Solus ona “kısa yığın” diye hitap ettiği tek seferde onu öyle sert tekmelemişti ki Morok tekrar ayağa kalktığında Quylla ona artık kızgın değildi.
“Hayır, olmaz. Lütfen Lith, devam et.”
“Morok ve ben, seninle aramızdaki kan bağından daha fazlasını paylaşmıyoruz, Orion. Onun da benim gibi birden fazla gözü var çünkü bu, evrimleşmiş insanların ortak bir özelliğidir.”
“Düşmüş bir ırka mı ait olduğunu söylüyorsun? Bu birçok şeyi açıklıyor.” Jirni, Morok'a yenilenen şüphelerle baktı.
“Hayır, başarılı bir evrim.” Morok göğsünü gururla kabarttı, tekrarlanan hakaretleri görmezden gelmeye çalıştı.
“vay canına, eğer bu evrimse, moderniteyi reddedip primat olmaya geri dönmek istiyorum.” dedi Orion.
“Baba!” dedi Quylla, yüzü utançtan kızararak.
“Eğer utandığın şey buysa, o zaman bunu zaten bildiğini ve sorun etmediğini varsayabilirim.” Jirni şaşkınlıkla Quylla'ya baktı.
“Elbette biliyor. İlk kez çıkma teklif etmeden önce ona benim hakkımda bilmesi gereken her şeyi anlattım.” diye cevapladı Morok. “Benim hakkımda ne istersen söyle ama biraz şansla çocuklarımız kızınızın görünüşüne ve zekasına ve benim kan bağı yeteneklerime sahip olacak.”

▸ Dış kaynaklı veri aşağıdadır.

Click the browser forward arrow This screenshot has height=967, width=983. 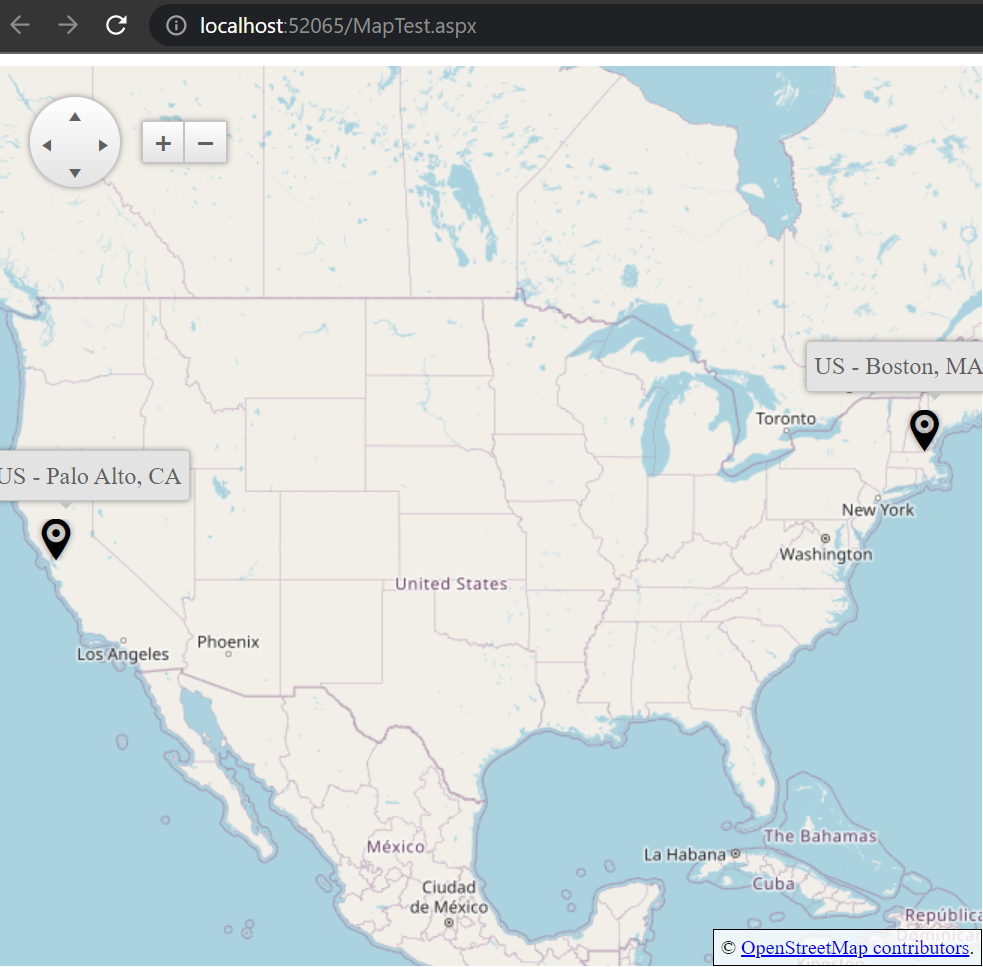64,25
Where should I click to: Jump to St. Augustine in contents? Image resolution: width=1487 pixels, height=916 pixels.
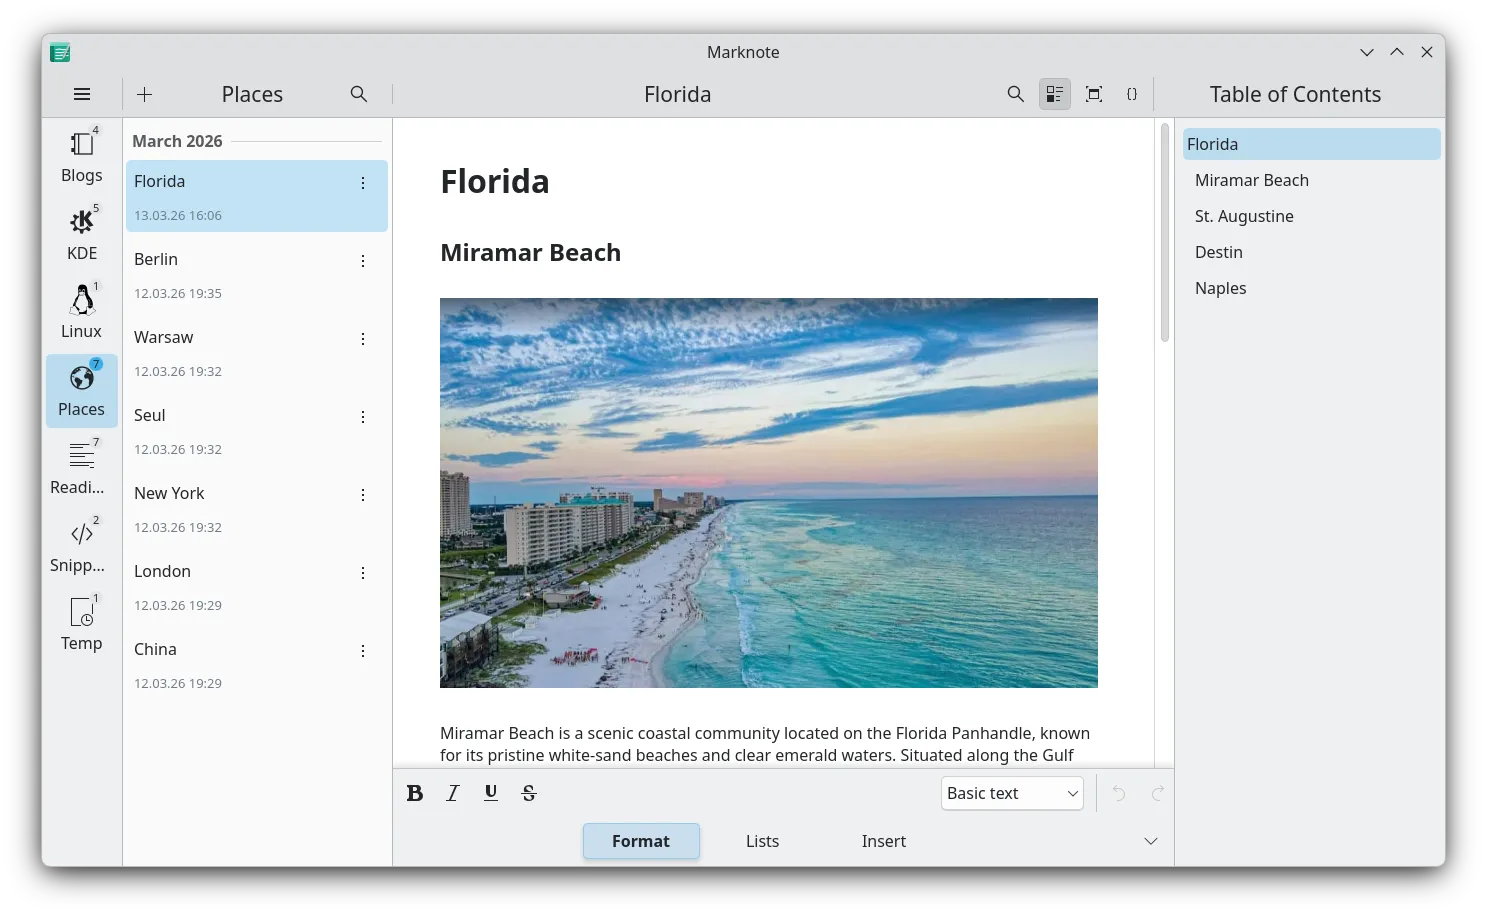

“En azından bu konuda dürüst davrandı. Ayrıca, bir noktada haklı.” Orion, kızının varsayımsal yavrularının artılarını ve eksilerini düşünerek Jirni'ye baktı.

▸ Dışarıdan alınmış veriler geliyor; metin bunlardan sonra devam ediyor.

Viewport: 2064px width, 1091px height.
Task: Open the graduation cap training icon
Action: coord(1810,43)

“Gerçekten de öyle.” Jirni başını salladı. “Ondan hâlâ hoşlanmıyorum ama yerine birini bulmak için zamanımız yok. Ayrıca, Quylla'nın hamilelik sırasında ne kadar güçlü olacağını düşünün.”
'Her zaman haklı olduğumda nefret ediyorum.' diye düşündü Quylla, Morok'un insanlık dışı doğasının anne ve babasının beyinlerindeki terazinin kefelerini olumlu yönde etkilediğini hissederken.
“Geçtin, ama zor da olsa. Aileye hoş geldin.” Orion neredeyse sıfır coşkuyla omzunu sıvazladı.
Manohar gibi ilginç birini, onun dehasından ve başarılarından hiçbirine sahip olmadan kabul etmek pek de iyi bir fikir gibi gelmedi.